Written instruction 1:
According to the guide on querying TerminusDB layers with GraphQL, how many hexadecimal characters make up a layer identifier?
Written instruction 2:
Pick up the guide on querying TerminusDB layers with GraphQL right after its final note and keep writing.

Extract:
Querying Layers with GraphQL

TerminusDB stores version control information in internal system graphs that can be queried using GraphQL. This guide explains how to access and query layer objects, which represent specific versions of your data and schema at different points in time.

Understanding Layers

Layers are the fundamental storage units in TerminusDB's version control system. Each layer represents an immutable snapshot of your data or schema at a specific point in time. Layers are content-addressed using a SHA-1 hash identifier, which allows TerminusDB to deduplicate storage and efficiently track changes.

Layer Properties

The layer:Layer class has the following structure:

  • layer_identifier - The SHA-1 hash that uniquely identifies the layer content (40 hexadecimal characters)

Note: In GraphQL queries, the field is named layer_identifier because it derives from the layer:identifier property in the RDF schema.

Extracted material:

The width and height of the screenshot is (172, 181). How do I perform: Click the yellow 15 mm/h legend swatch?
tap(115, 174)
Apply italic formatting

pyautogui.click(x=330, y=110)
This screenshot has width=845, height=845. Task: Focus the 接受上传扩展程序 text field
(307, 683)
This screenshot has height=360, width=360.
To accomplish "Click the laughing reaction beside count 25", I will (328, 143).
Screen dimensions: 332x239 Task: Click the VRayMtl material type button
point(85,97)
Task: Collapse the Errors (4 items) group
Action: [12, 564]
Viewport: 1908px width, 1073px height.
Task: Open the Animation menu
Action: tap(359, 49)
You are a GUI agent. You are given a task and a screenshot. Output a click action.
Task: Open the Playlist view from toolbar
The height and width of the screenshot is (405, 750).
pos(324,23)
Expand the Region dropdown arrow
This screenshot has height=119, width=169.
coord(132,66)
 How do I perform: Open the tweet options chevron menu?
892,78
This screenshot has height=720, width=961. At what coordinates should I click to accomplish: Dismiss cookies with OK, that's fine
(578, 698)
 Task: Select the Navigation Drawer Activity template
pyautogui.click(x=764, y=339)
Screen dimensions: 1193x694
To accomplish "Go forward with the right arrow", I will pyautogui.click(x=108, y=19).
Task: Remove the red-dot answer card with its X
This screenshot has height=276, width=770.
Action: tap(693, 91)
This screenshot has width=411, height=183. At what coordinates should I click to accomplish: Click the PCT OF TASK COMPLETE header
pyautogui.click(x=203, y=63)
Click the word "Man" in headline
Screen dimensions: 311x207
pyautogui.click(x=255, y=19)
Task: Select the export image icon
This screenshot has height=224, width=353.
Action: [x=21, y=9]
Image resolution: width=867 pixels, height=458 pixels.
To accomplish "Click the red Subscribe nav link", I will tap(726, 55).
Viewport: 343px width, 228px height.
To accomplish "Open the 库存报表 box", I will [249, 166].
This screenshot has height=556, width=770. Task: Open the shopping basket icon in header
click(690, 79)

Result 1:
A layer identifier is 40 hexadecimal characters long.

Result 2:
Accessing Layers through System Graphs

Layers can be queried through three different system graph endpoints:

Meta Graph

To access repository and layer information for a specific data product:

http://127.0.0.1:6363/api/graphql/ORG/DATA_PRODUCT/_meta

Commit Graph

To access commit history, branches, and their associated layers:

http://127.0.0.1:6363/api/graphql/ORG/DATA_PRODUCT/local/_commits

System Graph

For instance, to get only system graph access, you can use the following endpoint:

http://127.0.0.1:6363/api/graphql/_system

Querying Layers through Repositories

The most common way to access layer information is through repository objects. Repositories have a head property that points to the current layer.

Query Repository Head Layer

Here's how to query repository head layers using curl with basic authentication:

curl -X POST "http://127.0.0.1:6363/api/graphql/admin/my-database/_meta" \
  -u admin:root \
  -H "Content-Type: application/json" \
  -d '{"query":"query { Local { name head { layer_identifier } } }"}'

Replace my-database with your actual database name.

The equivalent GraphQL query is:

query {
  Local {
    name
    head {
      layer_identifier
    }
  }
}

This query returns the current head layer for all local repositories:

{
  "data": {
    "Local": [
      {
        "name": "local",
        "head": {
          "layer_identifier": "2da4448a794d8f60bee0ffbca7330c0f2288461d"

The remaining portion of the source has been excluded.